Academy: Jace, what about the current guidelines for CI eligibility? Your book covers this in some detail and I thought it was very interesting. Perhaps you can give me a brief overview?
Wolfe: Sure. I think what you’re referring to is surprising to most people. That is, the implant criteria are actually “manufacturer specific.” So each of the three manufacturers has labeling for their own device and they must receive approval from the FDA for their device and their wording, and so the three criteria vary slightly. For instance, Cochlear has the most liberal candidacy criteria for adults. They state that the adult candidate must have a moderate hearing loss in the low frequencies and a severe-to-profound hearing loss in the high frequencies—and it’s pretty loose with regard to the exact definition of “low” versus “high” frequencies and the definitions of “moderate, and severe and profound” hearing loss.
Additionally, the specific open-set word recognition criteria vary from manufacturer to manufacturer, too. For children, the criteria appear a little too strict, in my opinion. In other words, children have to do very, very poorly with hearing aids to qualify for CIs according to the FDA criteria. For instance, the child has to score between 20-30 percent or poorer with respect to pediatric word recognition tasks, in the best aided condition. Therefore, the child really has to do poorly with hearing aids to be considered a CI candidate. And so playing devil’s advocate, the flip side of that is to say that according to the FDA, if a child has 32 percent word recognition with hearing aids, that’s fine. Of course, the FDA does not really say that, but that’s more-or-less the reality of their eligibility criteria.
Academy: That’s a great point. I guess if I were to personalize it, and if I had a 6-year-old child, with a 70 dB hearing loss and 44 percent word recognition scores. I would absolutely endorse a CI.
Wolfe: Yes, in that scenario, I think most of us who deal with CIs, and see the results daily would agree with you. Again, our goal here at Hearts for Hearing Foundation is to help the child or adult meet and fulfill their goals, and nobody can really do that when they understand less than half the words spoken to them!
In fact, I’m very comfortable saying that more than 90 percent of the people implanted in 2010 (and after this date) will have open set speech discrimination in quiet and on the telephone which is darn near 100 percent, and then when you add in connectivity technology for more challenging situations—the sky is the limit.

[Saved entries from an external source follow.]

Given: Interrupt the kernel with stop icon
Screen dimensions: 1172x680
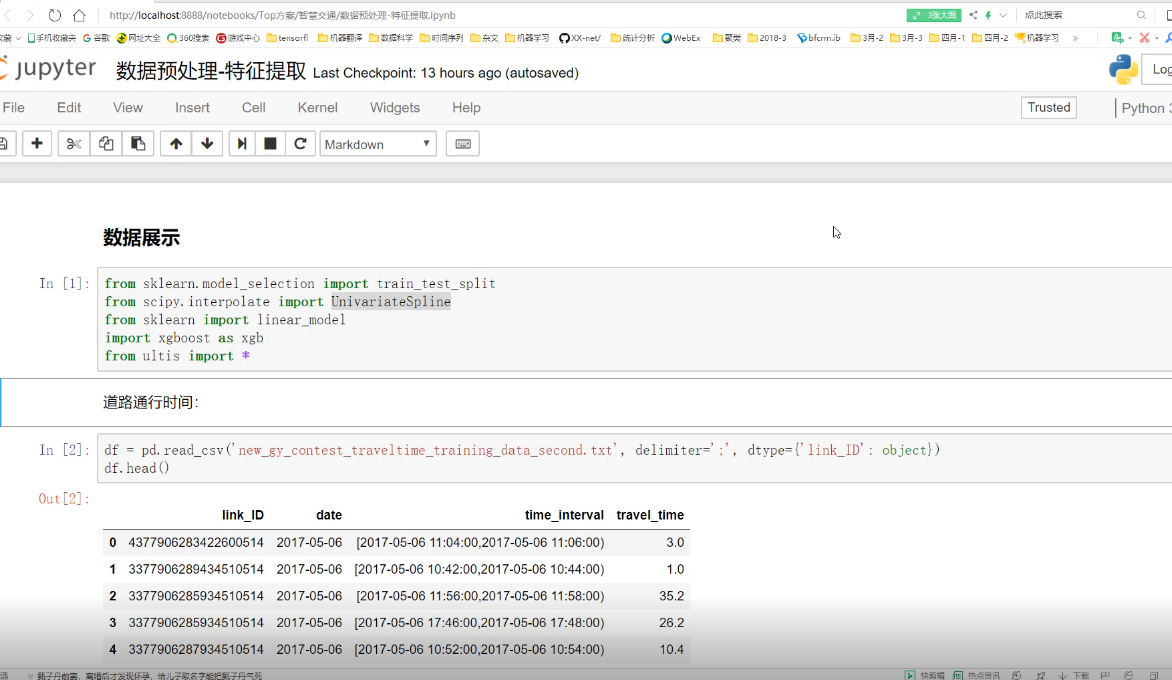Looking at the screenshot, I should (x=270, y=144).

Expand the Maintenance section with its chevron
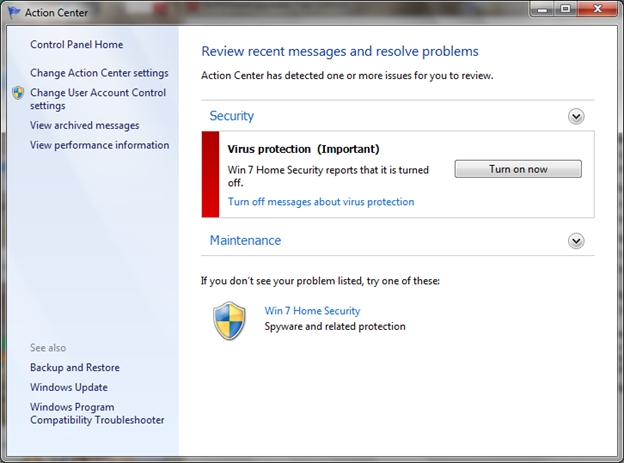coord(576,241)

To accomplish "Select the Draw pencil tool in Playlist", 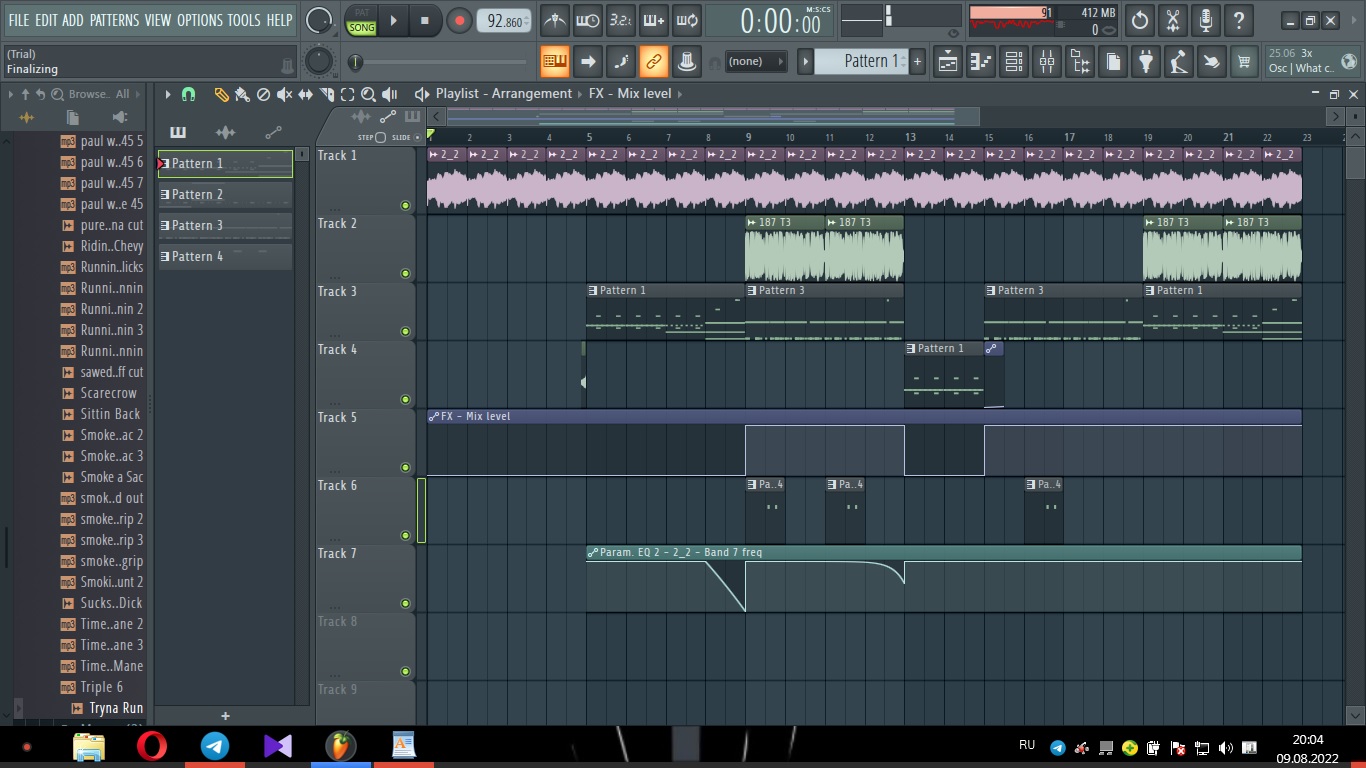I will click(221, 94).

Academy: Jace, I know we can jabber on for hours, but I have to let you go. Let me state clearly that I am very impressed with the book and I think it’s likely one of the two most important books on CIs available in 2010. I highly recommend it for anyone (professional or patient) who wants a quick read to get up-to-speed on the advances, expectations and protocols for CIs, and I think every audiology student should read this book. Thanks for your time.
Wolfe: Thanks, Doug. I appreciate your time, interest and endorsement.
Jace Wolfe, PhD, is co-author with Erin C. Schafer, PhD, on their book, Programming Cochlear Implants, published by Plural Publishing. He is the director of audiology with the Hearts for Hearing Foundation in Oklahoma City, OK.
Douglas L. Beck, AuD, Board Certified in Audiology, is the Web content editor for the American Academy of Audiology.